● **EXERCISE DESCRIPTION**
Can you quote, word for word, every line from the first line of the records below through the line containing "Task: Click the 27 videos badge", and nothing else?

*** EXERCISE MATERIAL

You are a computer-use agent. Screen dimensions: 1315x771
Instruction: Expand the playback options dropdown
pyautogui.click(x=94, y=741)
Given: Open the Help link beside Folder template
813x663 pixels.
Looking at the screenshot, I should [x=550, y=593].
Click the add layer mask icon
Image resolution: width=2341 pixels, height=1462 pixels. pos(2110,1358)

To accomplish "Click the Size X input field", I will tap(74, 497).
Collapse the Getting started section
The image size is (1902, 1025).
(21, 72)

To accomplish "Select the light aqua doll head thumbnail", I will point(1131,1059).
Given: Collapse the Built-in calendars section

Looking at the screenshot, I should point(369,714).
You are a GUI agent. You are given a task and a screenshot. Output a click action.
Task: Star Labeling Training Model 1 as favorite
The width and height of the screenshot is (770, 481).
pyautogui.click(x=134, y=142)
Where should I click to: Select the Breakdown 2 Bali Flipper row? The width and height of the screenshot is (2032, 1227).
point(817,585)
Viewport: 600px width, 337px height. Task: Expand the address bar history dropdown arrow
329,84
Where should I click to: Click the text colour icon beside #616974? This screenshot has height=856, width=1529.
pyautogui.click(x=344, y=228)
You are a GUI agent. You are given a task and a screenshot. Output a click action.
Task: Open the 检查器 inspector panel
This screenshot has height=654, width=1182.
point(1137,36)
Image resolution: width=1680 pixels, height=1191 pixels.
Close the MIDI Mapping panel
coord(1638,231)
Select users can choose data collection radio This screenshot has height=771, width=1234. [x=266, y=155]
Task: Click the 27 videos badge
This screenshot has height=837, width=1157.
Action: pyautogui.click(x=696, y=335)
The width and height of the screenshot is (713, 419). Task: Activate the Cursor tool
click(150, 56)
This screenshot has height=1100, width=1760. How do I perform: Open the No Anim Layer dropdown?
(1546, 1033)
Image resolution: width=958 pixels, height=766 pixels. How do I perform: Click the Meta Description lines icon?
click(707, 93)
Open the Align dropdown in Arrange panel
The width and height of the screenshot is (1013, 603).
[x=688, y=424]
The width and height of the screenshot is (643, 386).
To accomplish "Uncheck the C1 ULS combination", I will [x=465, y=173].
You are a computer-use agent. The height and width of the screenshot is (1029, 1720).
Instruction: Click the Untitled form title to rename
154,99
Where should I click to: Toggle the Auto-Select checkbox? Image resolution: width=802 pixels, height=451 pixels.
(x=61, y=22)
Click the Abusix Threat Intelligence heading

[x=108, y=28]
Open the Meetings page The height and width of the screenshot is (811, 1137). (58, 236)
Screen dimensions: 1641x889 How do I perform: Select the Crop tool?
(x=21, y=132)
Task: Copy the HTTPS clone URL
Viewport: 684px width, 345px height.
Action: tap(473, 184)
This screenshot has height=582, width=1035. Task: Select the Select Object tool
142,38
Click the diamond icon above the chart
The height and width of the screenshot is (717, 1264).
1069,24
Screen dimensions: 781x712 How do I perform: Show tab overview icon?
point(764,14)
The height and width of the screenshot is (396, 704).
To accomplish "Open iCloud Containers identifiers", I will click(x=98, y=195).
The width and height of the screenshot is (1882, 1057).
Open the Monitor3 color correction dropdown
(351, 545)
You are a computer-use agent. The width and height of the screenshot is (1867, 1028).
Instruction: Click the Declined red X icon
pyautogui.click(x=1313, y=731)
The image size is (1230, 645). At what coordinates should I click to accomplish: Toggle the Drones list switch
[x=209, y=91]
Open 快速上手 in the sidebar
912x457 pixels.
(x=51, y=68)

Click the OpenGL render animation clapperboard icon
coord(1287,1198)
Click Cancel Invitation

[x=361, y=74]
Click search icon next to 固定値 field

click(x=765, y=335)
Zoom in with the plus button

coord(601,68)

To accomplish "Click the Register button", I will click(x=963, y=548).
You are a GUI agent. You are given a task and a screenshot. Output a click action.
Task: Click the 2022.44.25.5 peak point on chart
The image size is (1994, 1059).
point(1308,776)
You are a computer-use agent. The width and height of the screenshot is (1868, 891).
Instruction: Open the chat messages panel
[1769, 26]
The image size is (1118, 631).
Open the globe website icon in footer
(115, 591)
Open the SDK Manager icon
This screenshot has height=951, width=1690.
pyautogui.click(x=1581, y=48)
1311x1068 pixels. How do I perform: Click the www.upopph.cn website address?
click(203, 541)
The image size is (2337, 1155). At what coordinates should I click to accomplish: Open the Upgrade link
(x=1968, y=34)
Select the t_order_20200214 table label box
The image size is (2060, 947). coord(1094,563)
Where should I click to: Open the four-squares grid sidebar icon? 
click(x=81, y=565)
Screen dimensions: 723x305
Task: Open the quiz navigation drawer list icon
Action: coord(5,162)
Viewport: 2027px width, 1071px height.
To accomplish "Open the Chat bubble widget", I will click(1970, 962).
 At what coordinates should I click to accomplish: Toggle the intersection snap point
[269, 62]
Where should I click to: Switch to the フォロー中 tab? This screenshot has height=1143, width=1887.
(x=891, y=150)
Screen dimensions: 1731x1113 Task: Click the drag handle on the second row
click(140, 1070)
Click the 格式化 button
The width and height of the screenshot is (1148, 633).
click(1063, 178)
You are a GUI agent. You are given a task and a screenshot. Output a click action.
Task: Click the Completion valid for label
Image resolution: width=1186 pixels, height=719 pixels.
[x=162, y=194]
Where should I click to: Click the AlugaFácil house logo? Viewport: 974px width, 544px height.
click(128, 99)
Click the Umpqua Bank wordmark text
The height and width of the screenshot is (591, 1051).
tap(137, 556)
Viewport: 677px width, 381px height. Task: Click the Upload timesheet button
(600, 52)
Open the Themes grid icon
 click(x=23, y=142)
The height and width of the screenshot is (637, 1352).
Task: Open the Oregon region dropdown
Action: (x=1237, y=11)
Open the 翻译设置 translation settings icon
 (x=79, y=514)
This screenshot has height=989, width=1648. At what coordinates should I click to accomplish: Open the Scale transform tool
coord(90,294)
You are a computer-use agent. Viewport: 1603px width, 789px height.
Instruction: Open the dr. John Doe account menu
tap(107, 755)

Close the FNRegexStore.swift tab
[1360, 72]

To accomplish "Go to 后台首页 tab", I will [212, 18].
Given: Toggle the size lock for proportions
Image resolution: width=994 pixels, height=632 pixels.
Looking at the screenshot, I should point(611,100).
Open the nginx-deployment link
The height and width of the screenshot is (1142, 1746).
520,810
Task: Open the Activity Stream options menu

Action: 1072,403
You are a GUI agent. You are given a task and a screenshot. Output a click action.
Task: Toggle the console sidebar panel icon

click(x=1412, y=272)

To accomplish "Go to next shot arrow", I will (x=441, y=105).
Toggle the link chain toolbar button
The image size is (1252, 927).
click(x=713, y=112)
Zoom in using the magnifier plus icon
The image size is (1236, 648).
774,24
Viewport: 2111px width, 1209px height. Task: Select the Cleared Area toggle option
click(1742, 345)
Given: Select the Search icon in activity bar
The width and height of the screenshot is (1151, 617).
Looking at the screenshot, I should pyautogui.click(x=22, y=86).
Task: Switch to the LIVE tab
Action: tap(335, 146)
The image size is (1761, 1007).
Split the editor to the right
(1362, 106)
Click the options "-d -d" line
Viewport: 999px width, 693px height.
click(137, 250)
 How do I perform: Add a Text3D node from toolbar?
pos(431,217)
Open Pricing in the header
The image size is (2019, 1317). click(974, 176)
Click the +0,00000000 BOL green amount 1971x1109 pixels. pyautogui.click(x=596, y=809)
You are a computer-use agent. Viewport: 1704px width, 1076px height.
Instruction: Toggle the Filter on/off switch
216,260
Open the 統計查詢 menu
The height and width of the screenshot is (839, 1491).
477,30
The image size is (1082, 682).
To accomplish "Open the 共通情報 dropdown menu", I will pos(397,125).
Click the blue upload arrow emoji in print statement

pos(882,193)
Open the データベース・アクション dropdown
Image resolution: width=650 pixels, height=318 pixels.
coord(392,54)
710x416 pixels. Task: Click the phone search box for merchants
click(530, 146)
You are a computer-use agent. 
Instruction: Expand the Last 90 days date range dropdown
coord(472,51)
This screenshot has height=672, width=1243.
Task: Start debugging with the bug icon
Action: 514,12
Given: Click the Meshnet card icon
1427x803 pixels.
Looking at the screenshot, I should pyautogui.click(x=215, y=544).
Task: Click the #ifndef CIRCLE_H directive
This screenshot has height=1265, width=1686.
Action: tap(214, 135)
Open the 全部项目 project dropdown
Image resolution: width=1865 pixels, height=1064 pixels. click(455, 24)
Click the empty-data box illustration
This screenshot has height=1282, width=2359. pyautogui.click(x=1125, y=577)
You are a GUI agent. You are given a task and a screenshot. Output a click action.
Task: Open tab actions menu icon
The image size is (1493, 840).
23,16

******

● **YOUR SOLUTION**
You are a computer-use agent. Screen dimensions: 1315x771
Instruction: Expand the playback options dropdown
pyautogui.click(x=94, y=741)
Given: Open the Help link beside Folder template
813x663 pixels.
Looking at the screenshot, I should [x=550, y=593].
Click the add layer mask icon
Image resolution: width=2341 pixels, height=1462 pixels. pos(2110,1358)

To accomplish "Click the Size X input field", I will tap(74, 497).
Collapse the Getting started section
The image size is (1902, 1025).
(21, 72)

To accomplish "Select the light aqua doll head thumbnail", I will point(1131,1059).
Given: Collapse the Built-in calendars section

Looking at the screenshot, I should point(369,714).
You are a GUI agent. You are given a task and a screenshot. Output a click action.
Task: Star Labeling Training Model 1 as favorite
The width and height of the screenshot is (770, 481).
pyautogui.click(x=134, y=142)
Where should I click to: Select the Breakdown 2 Bali Flipper row? The width and height of the screenshot is (2032, 1227).
point(817,585)
Viewport: 600px width, 337px height. Task: Expand the address bar history dropdown arrow
329,84
Where should I click to: Click the text colour icon beside #616974? This screenshot has height=856, width=1529.
pyautogui.click(x=344, y=228)
You are a GUI agent. You are given a task and a screenshot. Output a click action.
Task: Open the 检查器 inspector panel
This screenshot has height=654, width=1182.
point(1137,36)
Image resolution: width=1680 pixels, height=1191 pixels.
Close the MIDI Mapping panel
coord(1638,231)
Select users can choose data collection radio This screenshot has height=771, width=1234. [x=266, y=155]
Task: Click the 27 videos badge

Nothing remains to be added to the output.